Andreas Langer ist Diplom-Medienpädagoge und bei der Büchereizentrale Schleswig-Holstein Ansprechpartner für Medienpädagogik, Medienbildung und Jugendmedienkultur. Er unterstützt unter anderem. Bibliotheken bei medienpädagogischen Projekten.
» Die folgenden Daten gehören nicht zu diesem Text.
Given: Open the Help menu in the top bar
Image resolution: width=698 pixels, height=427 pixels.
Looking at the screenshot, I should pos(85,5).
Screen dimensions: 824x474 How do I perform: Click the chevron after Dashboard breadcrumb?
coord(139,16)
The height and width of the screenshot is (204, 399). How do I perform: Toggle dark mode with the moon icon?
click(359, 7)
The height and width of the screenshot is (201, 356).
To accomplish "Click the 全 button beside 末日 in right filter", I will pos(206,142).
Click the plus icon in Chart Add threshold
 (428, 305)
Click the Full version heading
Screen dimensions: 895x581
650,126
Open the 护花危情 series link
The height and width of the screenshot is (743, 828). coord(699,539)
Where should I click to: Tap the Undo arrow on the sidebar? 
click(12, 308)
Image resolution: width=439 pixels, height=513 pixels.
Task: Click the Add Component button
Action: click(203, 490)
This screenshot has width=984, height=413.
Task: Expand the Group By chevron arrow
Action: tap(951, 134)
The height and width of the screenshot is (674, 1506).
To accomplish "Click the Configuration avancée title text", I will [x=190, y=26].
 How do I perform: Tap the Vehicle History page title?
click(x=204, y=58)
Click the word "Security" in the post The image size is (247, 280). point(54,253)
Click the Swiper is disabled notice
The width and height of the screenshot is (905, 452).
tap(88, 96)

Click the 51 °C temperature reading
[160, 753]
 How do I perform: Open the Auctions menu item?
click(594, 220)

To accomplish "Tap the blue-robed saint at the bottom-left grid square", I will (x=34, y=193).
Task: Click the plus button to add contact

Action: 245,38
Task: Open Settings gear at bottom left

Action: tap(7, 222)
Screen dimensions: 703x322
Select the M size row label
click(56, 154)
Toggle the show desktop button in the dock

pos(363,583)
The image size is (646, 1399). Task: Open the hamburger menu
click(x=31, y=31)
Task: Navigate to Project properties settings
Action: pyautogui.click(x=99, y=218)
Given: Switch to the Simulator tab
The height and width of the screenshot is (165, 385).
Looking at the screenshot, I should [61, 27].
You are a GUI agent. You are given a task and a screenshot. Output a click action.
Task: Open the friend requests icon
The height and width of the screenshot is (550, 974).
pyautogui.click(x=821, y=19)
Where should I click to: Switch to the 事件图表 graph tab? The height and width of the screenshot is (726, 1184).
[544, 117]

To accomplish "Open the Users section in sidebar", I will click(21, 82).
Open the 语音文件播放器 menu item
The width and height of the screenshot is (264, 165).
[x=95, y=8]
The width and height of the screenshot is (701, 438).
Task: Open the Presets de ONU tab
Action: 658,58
Andreas Langer: Aus ethischer Sicht ist erstmal wichtig: Wir Menschen sollten KI gemeinsam und für uns sinnvoll nutzen und nicht als Ersatz für den Kontakt mit Menschen ansehen. Daraus ergibt sich auch eines der, meiner Meinung nach, größten Potenziale: Zugänglichkeit. KI kann Barrieren für Menschen abbauen und Kultur bzw. Angebote Kultureller Bildung für Menschen mit unterschiedlichen Fähigkeiten zugänglicher machen. Damit verbunden ist eine Form der Personalisierung, denn KI kann sich auf die Bedürfnisse von Lernenden besser einstellen und das führt im besten Fall natürlich zu effektiverer Bildung.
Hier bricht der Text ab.